AlphaFold is a reinforcement learning model – don’t forget it

Reinforcement learning models rely on having a robust mechanism for validating outputs as well as sufficient quality and quantity of training data. The data produces a model that can then perform self-evaluation according to its validation mechanism.

In the case of AlphaFold, all known proteins have similar structural features. The chemical properties that determine these features are also known. This means that Alphabet did not need to devise a validation mechanism – it already existed. Combining this mechanism with the data resulted in a model capable of discovering new proteins that could exist in the real world. Subsequently the number of known proteins exploded.

The size of the protein data bank has grown from 200,000 to 214,000,000

Source: Oxford Academic

This model was 15 years in the making

It was David Baker, in 2003, (the third and only non-Alphabet winner of the 2024 Chemistry Nobel Prize) who programmatically discovered a protein. AlphaFold 1 was released in 2018. Unlike LLMs, training was not only bottlenecked by computational limitations, there was a lack of AI techniques and disorganised training data.
The AlphaFold 2 model released in 2021 was trained for ~2 weeks on 128 Broadcom TPUv3s. This involved a modest amount of compute three years ago and is dwarfed by the LLMs being trained today. For reference, Alphabet’s recent Gemini 1.5 LLM was trained on multiple TPUv4s pods, each comprising 4096 chips.

Incremental AI is the norm, not the exception

For many AI use cases (with the notable exception of LLMs), performance has improved incrementally over time. This is because the compute has had to improve along with use cases, specific model architectures and the organisation of training data.

So what happens to semiconductors?

The fact that many AI applications incur relatively low computational costs is not a reason to be bearish on semiconductors. The AI of keenest market interest, generative AI (including the LLMs), would still benefit significantly from more compute capability. This helps explain why Nvidia is valued above US$3 trillion.

Language model training will likely always be on the cloud, but the economics of inference on phones and computers (A.K.A. edge devices) are compelling. Think of it from Google or Microsoft’s perspective. Customers currently pay to use AI models which are then inferenced over the cloud using chips, land and electricity paid for by the cloud provider. If the AI tool was edge native, the cloud provider merely trains the model and then sells it to a customer who pays for their own personal chip (inside their phone or computer) and their own electricity.

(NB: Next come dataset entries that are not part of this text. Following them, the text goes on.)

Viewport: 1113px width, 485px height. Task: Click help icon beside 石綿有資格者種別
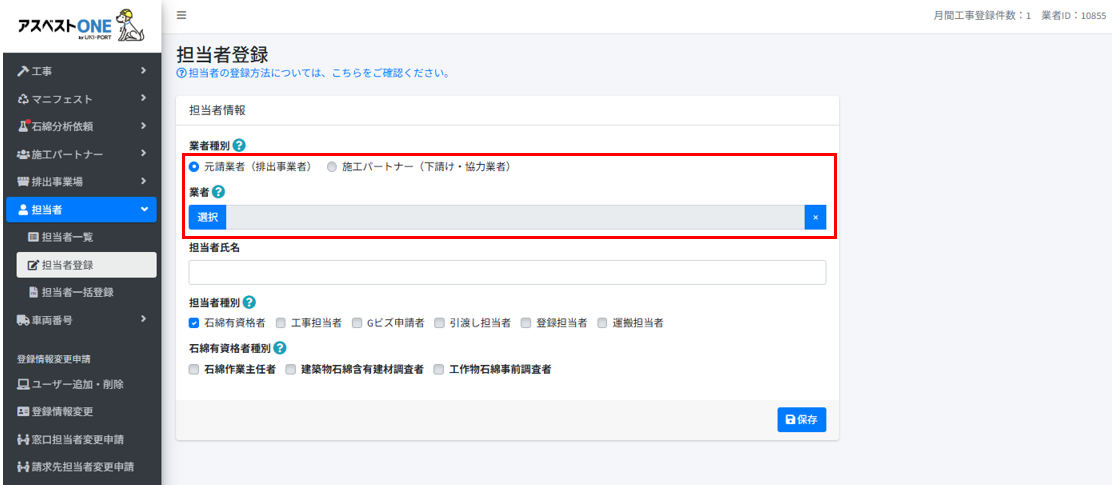280,348
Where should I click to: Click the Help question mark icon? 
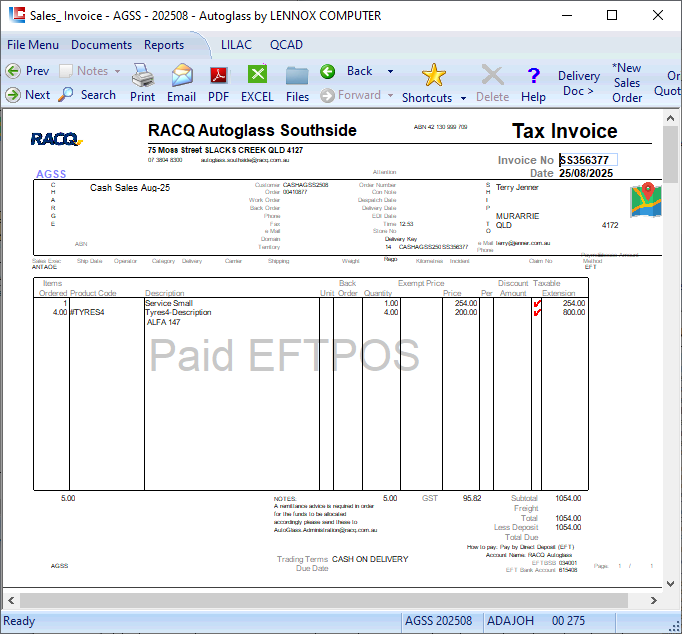[533, 82]
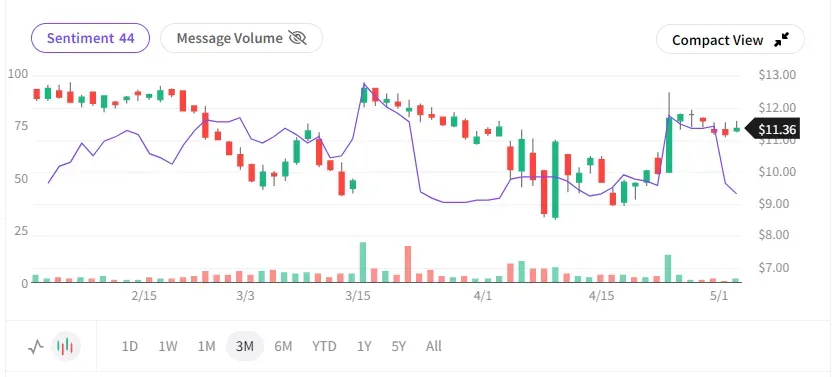This screenshot has width=836, height=377.
Task: Toggle the Sentiment 44 pill
Action: [91, 38]
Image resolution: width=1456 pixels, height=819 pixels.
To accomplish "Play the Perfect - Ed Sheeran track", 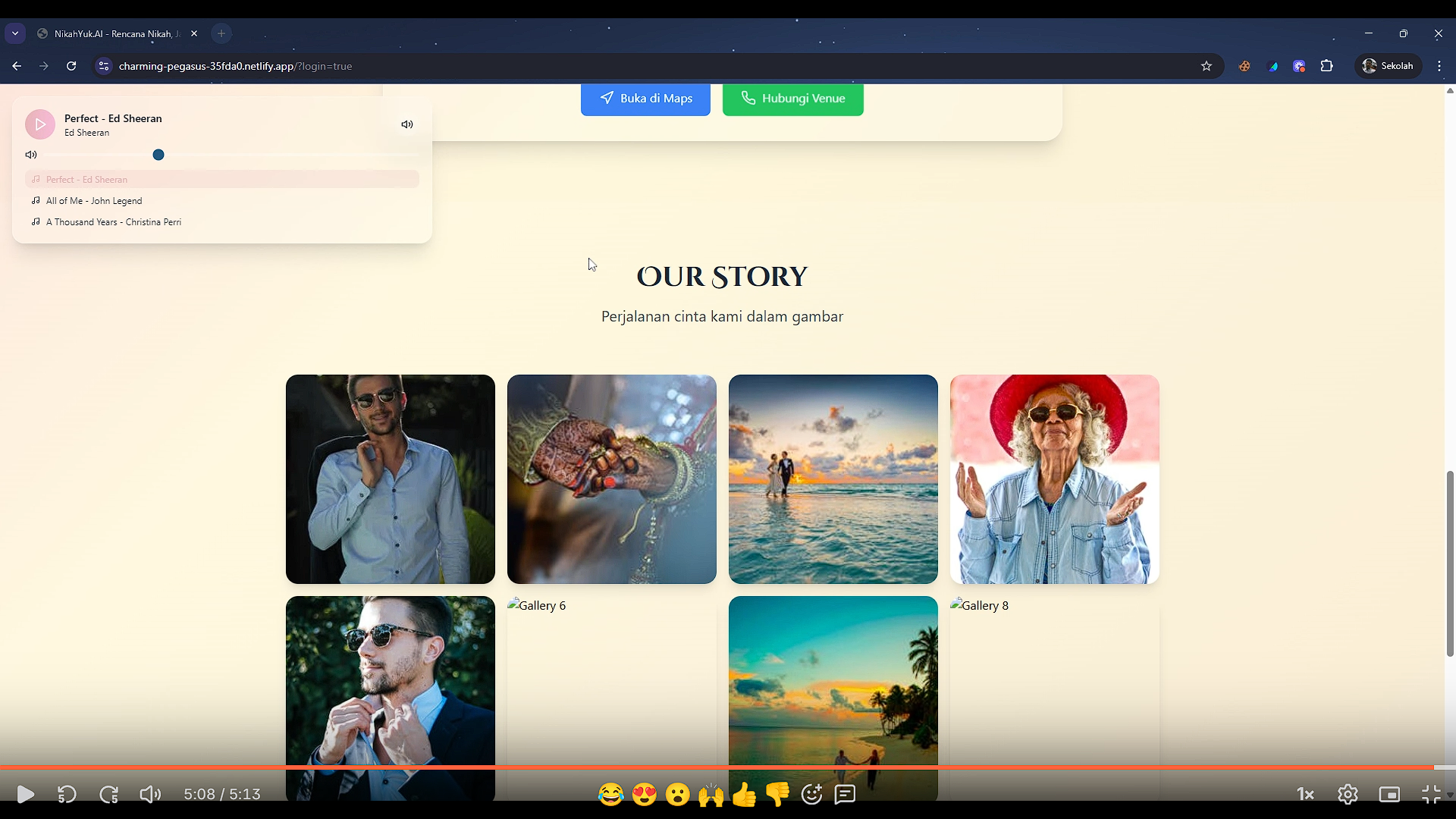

Models of all stripes will keep improving, especially through reinforcement learning

Alphabet’s AlphaFold model was a pioneer in reinforcement learning. This is part of why the model was so impressive in 2018. Today, the same reinforcement learning is being used in other non-LLM use cases in a manner that is structurally similar to AlphaFold. Simultaneously, LLMs are being used to expand the frontier of problems that can be solved with reinforcement learning.

By using language models for self-evaluation and self-programming, future reinforcement learning models do not need a tailor-made validation mechanism (or a pre-existing one in the case of protein folding). Instead, the LLM itself can be the mechanism. This means what Alphabet has achieved for proteins is theoretically achievable for any problem with inputs expressed in human language or computer code – two things LLMs produce relatively well.

The key takeaway

We contend that the disruptive impact of AI is only in the very early stages, and the landscape is becoming increasingly complicated. A growing number of companies provide semiconductor tools that can be used for AI and more beneficiaries have emerged building business specific AI models. Not all the AI exposed companies will benefit equally. In this expanding landscape, valuations are vital – providing a framework for investment across the full AI lifecycle.